A new study published in the journal Obesity compared the use of a long-term low-carb diet with a low-fat, calorie-restricted diet in overweight individuals. The low-carb diet group was instructed to eat foods rich in fat and protein until they were satisfied, while limiting carbs to 20 g/day in the form of low-glycemic index vegetables for the first three months. Thereafter, they were allowed to increase carb intake by 5 g/day each week by consuming more vegetables, a limited amount of fruits, and eventually small quantities of whole grains and dairy products until a desired weight was achieved. The study lasted a total of two-and-a-half years. A low-fat diet group was instructed to limit calorie intake to 1,200 to 1,500 calories for women and 1,500 to 1,800 calories for men, with 30 percent of calories coming from fat, 15 percent from protein, and 55 percent from carbs.

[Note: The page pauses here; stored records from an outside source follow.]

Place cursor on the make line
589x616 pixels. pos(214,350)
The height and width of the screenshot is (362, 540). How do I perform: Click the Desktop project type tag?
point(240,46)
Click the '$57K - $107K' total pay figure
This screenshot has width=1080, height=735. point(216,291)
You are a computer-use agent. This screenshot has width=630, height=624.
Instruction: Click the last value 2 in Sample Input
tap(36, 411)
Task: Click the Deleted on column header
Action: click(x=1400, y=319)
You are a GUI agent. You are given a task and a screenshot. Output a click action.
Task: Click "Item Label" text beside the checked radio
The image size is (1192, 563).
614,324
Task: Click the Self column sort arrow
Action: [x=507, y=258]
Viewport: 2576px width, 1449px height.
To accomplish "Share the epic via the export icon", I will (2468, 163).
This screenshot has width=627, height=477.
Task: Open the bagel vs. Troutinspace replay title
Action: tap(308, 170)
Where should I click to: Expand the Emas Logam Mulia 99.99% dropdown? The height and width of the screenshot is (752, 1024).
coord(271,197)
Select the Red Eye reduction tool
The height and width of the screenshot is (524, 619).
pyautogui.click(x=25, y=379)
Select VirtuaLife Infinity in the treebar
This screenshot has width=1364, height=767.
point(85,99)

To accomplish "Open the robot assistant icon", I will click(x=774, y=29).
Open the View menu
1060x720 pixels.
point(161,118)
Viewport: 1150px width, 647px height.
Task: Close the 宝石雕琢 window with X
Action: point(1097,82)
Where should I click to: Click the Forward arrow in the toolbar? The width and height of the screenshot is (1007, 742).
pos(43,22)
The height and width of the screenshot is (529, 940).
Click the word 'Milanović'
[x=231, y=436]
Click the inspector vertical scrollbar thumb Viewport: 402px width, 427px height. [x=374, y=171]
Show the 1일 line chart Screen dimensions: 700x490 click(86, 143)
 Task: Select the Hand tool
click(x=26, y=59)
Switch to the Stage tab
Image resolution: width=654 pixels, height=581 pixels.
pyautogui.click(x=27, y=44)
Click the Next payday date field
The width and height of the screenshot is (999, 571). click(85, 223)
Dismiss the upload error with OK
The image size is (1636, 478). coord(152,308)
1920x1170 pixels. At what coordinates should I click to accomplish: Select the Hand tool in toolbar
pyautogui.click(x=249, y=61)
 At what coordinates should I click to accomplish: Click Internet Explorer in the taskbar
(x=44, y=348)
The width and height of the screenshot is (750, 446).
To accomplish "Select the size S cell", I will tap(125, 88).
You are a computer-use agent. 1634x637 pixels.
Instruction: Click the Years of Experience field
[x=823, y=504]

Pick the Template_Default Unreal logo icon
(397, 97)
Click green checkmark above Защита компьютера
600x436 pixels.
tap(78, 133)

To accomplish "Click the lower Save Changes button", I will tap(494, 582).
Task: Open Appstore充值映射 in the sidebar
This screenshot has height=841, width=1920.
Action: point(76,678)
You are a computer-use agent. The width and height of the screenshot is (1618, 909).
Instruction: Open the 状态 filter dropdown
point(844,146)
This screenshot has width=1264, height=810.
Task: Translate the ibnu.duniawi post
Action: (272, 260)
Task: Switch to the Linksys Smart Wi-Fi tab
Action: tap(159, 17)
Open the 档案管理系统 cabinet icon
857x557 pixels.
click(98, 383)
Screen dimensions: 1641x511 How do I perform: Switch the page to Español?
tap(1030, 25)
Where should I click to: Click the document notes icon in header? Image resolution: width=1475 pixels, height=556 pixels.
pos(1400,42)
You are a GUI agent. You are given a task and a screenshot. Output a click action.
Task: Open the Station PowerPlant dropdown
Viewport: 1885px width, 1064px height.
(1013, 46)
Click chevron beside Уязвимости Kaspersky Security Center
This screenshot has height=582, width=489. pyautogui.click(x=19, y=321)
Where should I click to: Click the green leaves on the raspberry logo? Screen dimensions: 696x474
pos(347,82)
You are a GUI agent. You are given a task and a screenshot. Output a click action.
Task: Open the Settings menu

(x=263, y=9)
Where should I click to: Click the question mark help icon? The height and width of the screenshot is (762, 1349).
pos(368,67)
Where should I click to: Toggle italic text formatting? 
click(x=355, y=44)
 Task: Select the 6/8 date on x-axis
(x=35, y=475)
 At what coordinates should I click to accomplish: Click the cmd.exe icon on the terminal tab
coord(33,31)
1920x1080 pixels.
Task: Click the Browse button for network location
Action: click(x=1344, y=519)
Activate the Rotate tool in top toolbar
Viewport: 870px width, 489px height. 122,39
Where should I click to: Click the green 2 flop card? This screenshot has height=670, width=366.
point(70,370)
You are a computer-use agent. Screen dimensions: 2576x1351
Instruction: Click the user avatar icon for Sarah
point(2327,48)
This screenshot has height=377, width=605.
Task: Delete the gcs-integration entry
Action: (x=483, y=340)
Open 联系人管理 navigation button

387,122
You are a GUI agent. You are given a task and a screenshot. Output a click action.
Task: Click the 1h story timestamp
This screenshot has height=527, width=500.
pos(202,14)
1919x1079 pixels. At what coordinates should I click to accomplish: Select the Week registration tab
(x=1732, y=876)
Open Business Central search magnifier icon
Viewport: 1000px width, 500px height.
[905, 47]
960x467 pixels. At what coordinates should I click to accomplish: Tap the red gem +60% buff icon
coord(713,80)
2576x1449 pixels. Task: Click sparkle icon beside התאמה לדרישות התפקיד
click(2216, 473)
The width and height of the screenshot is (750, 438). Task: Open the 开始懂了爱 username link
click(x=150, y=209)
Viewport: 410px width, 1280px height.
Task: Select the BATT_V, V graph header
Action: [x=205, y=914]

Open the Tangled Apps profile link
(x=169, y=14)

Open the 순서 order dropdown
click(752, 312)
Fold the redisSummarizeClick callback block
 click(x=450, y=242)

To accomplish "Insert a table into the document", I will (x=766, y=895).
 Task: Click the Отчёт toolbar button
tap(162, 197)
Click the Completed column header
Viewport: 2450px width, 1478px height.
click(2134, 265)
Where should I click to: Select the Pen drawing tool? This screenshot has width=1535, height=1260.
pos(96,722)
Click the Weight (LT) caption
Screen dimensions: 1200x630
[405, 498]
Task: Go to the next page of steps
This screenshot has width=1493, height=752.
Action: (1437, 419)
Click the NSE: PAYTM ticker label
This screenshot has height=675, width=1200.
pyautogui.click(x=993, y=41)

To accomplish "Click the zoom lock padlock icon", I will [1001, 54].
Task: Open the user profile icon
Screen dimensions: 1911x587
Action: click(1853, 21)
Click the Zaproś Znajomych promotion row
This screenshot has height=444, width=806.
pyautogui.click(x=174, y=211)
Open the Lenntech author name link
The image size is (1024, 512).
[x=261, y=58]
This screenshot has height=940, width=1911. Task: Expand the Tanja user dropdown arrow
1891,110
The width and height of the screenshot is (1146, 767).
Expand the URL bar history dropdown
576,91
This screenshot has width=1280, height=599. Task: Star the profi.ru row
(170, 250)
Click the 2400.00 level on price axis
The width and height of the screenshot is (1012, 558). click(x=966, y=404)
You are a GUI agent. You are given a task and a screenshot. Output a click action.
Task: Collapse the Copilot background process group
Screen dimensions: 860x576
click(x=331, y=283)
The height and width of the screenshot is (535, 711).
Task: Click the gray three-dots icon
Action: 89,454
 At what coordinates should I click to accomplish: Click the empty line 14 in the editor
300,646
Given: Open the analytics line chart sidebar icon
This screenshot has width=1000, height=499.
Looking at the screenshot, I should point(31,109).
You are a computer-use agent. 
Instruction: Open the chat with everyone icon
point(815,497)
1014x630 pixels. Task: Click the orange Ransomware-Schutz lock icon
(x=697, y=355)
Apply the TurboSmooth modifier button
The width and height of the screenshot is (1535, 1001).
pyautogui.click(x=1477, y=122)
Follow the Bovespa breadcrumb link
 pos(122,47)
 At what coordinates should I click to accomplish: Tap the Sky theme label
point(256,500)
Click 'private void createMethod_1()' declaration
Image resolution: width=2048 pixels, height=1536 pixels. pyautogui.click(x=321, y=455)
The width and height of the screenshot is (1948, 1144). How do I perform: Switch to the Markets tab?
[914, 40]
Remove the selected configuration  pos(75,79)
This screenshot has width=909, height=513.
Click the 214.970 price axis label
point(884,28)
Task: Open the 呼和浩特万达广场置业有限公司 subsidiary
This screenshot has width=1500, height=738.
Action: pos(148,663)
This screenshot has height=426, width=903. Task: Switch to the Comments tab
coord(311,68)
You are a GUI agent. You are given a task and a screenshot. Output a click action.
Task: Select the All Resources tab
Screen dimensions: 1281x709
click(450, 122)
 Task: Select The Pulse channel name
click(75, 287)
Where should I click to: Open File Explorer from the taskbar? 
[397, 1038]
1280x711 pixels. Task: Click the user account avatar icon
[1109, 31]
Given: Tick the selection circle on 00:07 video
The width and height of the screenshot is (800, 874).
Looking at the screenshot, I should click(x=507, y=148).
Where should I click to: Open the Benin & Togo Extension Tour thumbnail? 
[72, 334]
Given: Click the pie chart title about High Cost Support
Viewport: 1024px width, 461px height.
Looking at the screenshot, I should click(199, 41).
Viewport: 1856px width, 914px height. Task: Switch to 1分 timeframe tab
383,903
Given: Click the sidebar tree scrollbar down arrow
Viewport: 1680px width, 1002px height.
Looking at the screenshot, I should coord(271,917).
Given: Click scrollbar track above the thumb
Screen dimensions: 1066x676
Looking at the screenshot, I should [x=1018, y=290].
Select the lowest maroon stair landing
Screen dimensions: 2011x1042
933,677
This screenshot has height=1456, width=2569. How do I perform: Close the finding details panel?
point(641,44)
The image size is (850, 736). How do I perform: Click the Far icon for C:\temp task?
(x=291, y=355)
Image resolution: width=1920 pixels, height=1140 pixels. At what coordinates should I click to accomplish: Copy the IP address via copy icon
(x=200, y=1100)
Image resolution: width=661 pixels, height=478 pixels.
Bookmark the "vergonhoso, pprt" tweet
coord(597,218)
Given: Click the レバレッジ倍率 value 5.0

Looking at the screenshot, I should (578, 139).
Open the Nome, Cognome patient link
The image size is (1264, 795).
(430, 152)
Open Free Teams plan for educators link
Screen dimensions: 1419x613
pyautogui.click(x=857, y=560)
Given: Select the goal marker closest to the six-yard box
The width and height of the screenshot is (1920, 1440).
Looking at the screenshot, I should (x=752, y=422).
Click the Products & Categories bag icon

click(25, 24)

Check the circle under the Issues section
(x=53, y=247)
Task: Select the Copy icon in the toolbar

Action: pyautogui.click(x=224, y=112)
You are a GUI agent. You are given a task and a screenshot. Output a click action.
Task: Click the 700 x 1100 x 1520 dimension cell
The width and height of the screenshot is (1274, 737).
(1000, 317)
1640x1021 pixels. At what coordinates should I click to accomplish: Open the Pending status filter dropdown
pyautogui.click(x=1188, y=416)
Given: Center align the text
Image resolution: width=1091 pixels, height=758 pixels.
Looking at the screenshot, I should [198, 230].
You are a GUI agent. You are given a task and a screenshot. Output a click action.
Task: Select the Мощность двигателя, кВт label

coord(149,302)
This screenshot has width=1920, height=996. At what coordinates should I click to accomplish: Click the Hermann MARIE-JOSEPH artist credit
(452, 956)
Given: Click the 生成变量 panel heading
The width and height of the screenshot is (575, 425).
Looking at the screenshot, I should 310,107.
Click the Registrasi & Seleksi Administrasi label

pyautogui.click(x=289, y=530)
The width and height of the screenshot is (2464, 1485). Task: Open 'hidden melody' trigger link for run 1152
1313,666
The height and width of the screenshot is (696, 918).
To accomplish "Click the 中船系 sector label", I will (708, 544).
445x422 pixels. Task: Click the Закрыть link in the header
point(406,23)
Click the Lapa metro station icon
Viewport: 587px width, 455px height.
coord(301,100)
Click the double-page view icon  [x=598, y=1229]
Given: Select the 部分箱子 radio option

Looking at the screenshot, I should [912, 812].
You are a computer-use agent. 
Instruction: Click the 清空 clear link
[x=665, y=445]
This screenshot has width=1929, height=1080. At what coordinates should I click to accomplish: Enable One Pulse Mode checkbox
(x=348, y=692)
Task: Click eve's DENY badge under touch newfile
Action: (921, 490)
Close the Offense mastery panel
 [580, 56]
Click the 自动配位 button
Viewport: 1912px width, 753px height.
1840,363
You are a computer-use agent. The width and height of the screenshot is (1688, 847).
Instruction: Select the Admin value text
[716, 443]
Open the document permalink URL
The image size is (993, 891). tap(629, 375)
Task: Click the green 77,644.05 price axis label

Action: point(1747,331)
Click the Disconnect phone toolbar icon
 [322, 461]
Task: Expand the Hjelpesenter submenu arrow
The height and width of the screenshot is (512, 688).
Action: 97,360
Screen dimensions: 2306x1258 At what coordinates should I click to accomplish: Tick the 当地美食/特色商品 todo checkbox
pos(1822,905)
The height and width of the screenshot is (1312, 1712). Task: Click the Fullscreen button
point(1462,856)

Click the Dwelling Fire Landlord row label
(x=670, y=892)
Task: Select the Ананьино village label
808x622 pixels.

The low-carb group resulted in less preference for carbs and fewer cravings for high-carb foods, particularly those high in sugar and sweets. The low-fat diet group decreased cravings for high-fat foods and also had less of a preference for high-protein foods, which were restricted as part of this diet. Take away from this the assurance that eliminating specific foods that get in the way of the body you want won’t lead to food cravings if you do it right. The best bet is to eliminate the foods you crave, and for a lean physique with maximal muscle gain, opt for a high-protein, high-fat diet with minimal carb intake.
Researchers suggest that eliminating foods you crave or prefer but don’t want to eat is effective because food cravings are a conditioned expression of hunger that result from pairing consumption of those foods with triggers. Basically, when you get hungry, if you eat high-carb or unhealthy fast foods regularly, you will train your brain to “crave” those foods the next time you feel hungry. The challenging part is initially breaking the connection between hunger stimuli and eating foods that you want to avoid. Eliminating them and substituting them with a preferable, healthier food such as a high-protein item, will allow cravings to diminish and you to feel full because you’re eating macronutrients that your body can use for protein synthesis.
It may seem like a no-brainer, but, if it is, why do so many people struggle with weight loss? Probably because they go at it halfway and don’t completely eliminate the foods that result in cravings. In the study in Obesity, the low-carb diet participants completely eliminated problematic carbs and only ate vegetable-based carbs. Weight loss in this study was associated with reductions in food cravings, but because of the study design, researchers were not able to associate weight loss with robust change in weight. They do write that “additional correlations would be considered significant (between weight loss and diet composition) if a less conservative measurement was adopted,” indicating that future studies may provide further insight into how eliminating certain foods can support weight loss.